People alway say you should be yourself, like yourself is this definite thing, like a toaster or something. Like you can know what it is even. But every so often I’ll have like, a moment, when just being myself in my life, right where I am, is like, enough. ~ Angela Chase, My So-Called Life
My adolescence, like most everyone else’s, was full of trying on different pieces of myself, seeing what fit well. Some things stuck and seem rather permanent: a life-long curiosity and love of intellect, a tendency for few, but close, friends. Some things wrote themselves briefly, thankfully, into the story of my teen years: mismatched socks and a mouth that never stopped to listen. I’ve ebbed and flowed in my tastes and I know that I’ll forever be evolving as I grow, older and deeper.
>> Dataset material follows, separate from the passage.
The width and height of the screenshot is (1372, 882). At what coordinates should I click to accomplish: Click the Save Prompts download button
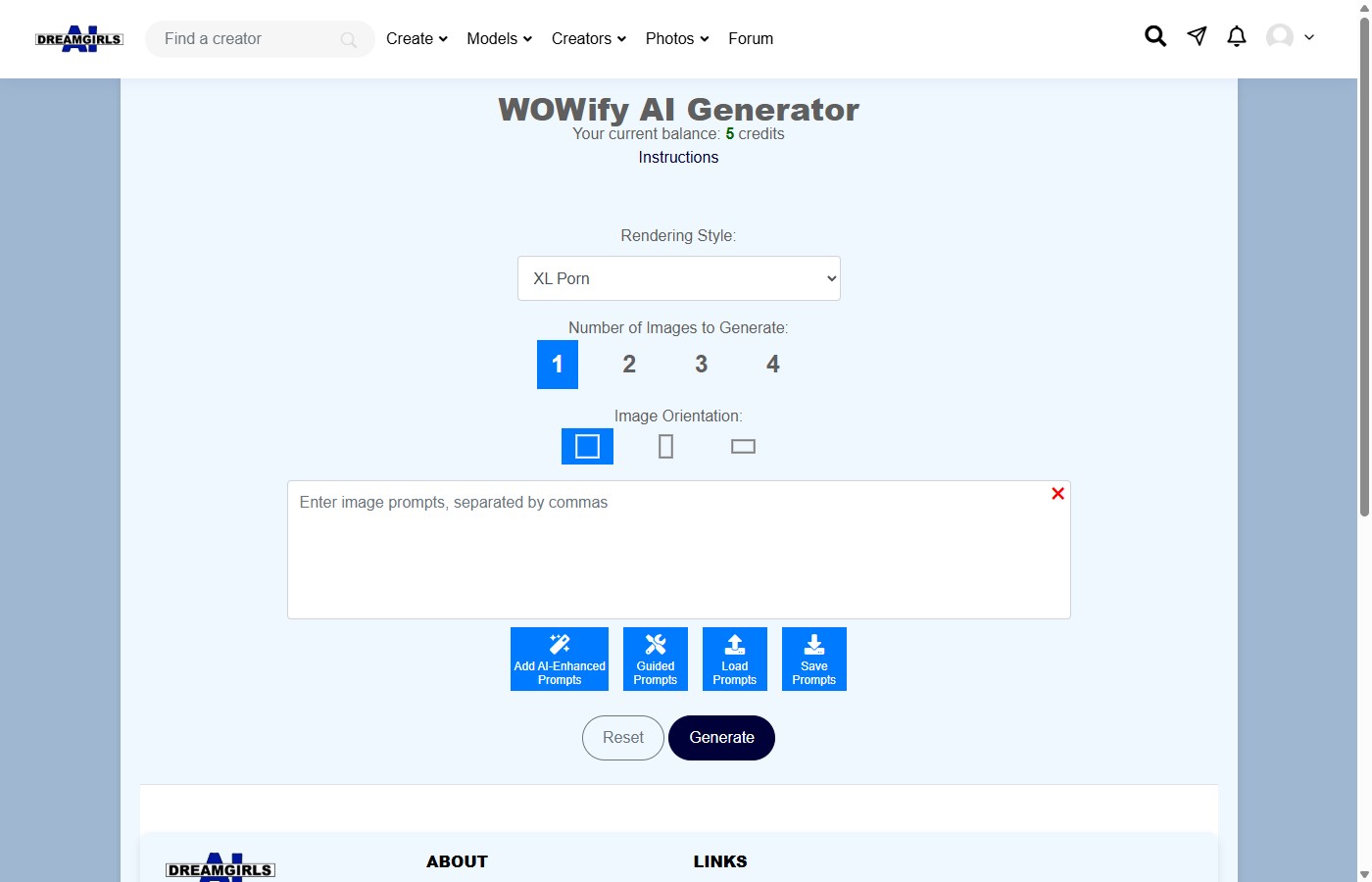(x=813, y=659)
It has been hard for me to not lose myself in my little ones. I have friends that I know feel like they have found their stride as they have moved from the insecurities of their early twenties into something more definite and steadfast in their late twenties and thirties. Me? Honestly, I feel the opposite. Being a mother has challenged many things that I thought were part of my marrow, interlaced with my sense of self. Being myself, at times, has never felt harder or more abstract of a concept. Sometimes I’ve given so much of my self that I wonder how there could be any self left for me. Sometimes I need fervent reminders that I am more than my children, more than my husband, my house, my cooking, my (in)ability to put clean laundry away. Because, honestly, some days if you had to look at it quantifiably, that might be all you could see. Who am I if not these things? Is my identity, my self more than my knowledge of current events, or my witty comebacks?
And than there are others times, times when Angela Chase’s words are all I can hear. That having this moment, with all my foibles and quirks, feels full enough to me. Times when I don’t need to know who I am going to be tomorrow, and I don’t have to be the same as I was yesterday. Just because I’m not a teenager any more doesn’t mean that I can’t still be figuring it out. Consistency is important in somethings, like raising little ones with strong love and conviction, but what if I can embrace this uncertainty of self and see it not as inconsistent, or insecure, but instead as resisting stagnancy? To employ an overused phrase, I am in a “season” of my life that doesn’t leave a lot of free time for me. That doesn’t mean that there is no “me” — it just might look different in this moment.
This idea of being myself — mostly I don’t even know what that means. Authentic is a word that gets thrown around a lot, and though it echos the strong sense of self, I think it has more to do with this concept of being true to who I am in the moment. Sometimes it has edges, like a toaster, and sometimes it doesn’t. I have the rest of my life to spend with this self of mine, so I better get to know her, and like her, whoever she is.